**** SEITENAUSZUG

Im Umfeld der deutschen Waffenindustrie erzählt „Kriegsbeute“ eine bitterböse Familienkomödie über Verdrängung und Lebenslügen, Schuld und Moral und um die Frage nach dem Wert des Menschen innerhalb eines vom wirtschaftlichen Profit bestimmten Systems.

Burhan Qurbani erregte 2014 mit dem Film "Wir sind jung. Wir sind stark." großes Aufsehen. Das Drehbuch für den Film über die rechten Ausschreitungen in Rostock-Lichtenhagen verfasste er gemeinsam mit dem Drehbuchautor Martin Behnke. Seither arbeiten die beiden als Duo. "Kriegsbeute" entsteht im Rahmen des Autoren-Programms für das Berliner Ensemble.

Die Regisseurin Laura Linnenbaum wurde 2015 für ein Projekt über manische Depression mit dem Titel „Silent noise" von der Fachzeitschrift Theater heute als beste Nachwuchsregisseurin nominiert, 2017 folgte eine Nominierung als Regisseurin des Jahres für die Uraufführung von "Homohalal" von Ibrahim Amir. "Kriegsbeute" ist ihre erste Inszenierung am Berliner Ensemble.

 

 

 

Die Familie ist die Keimzelle der Gesellschaft. Diese fast schon zur Plattitüde gewordene Weisheit wird zitiert, wenn es darum geht, das Fundament unseres Zusammenlebens zu beschwören, die Verantwortung von Eltern, die über die Erziehung auch die Werte einer Gesellschaft prägen. Heißt das im Umkehrschluss auch, dass der Zustand einer Familie, ihr Denken und Handeln, Rückschlüsse über den Zustand einer Gesellschaft, eines Staates geben?

Im Zentrum des Stückes Kriegsbeute von Martin Behnke und Burhan Qurbani steht so eine Familie. Ein Vater mit seinen Kindern, die Mutter schon vor Jahren gestorben, die Kinder erwachsen, kämpfen um Liebe und Anerkennung in Rivalität und Abgrenzung. Doch das besondere dieser Uraufführung ist weniger die Familie an sich, als vielmehr ihr Hintergrund. Denn der Reichtum, aus dem sich die Familie nährt, fußt auf einem blutigen Geschäft: Der Herstellung und Vertrieb von Waffen.

********

▸ **AUFGABE**:
Nenne alle Titel von Filmen, Stücken und Projekten, die im Seitenauszug vorkommen.

**** QUELLENAUSZUG

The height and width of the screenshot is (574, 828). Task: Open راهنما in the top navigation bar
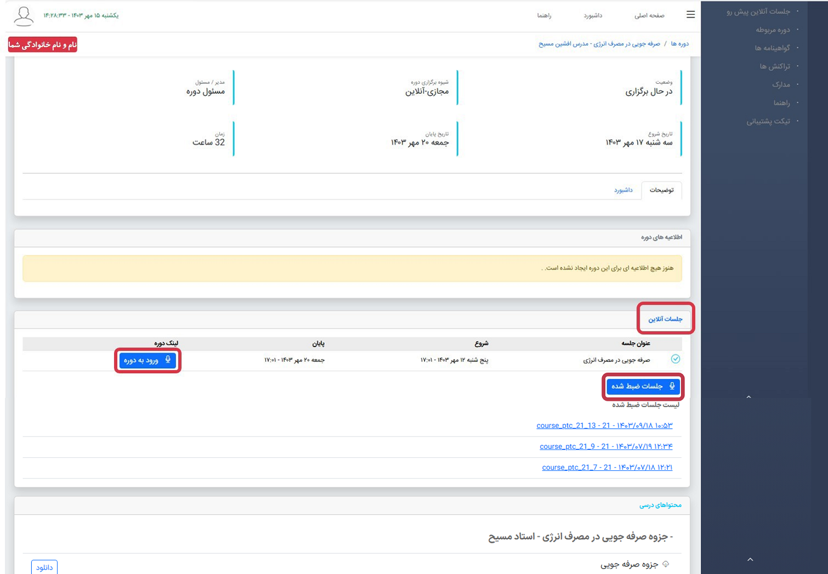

********

▸ **ANTWORT**:
- Kriegsbeute
- Wir sind jung. Wir sind stark.
- Silent noise
- Homohalal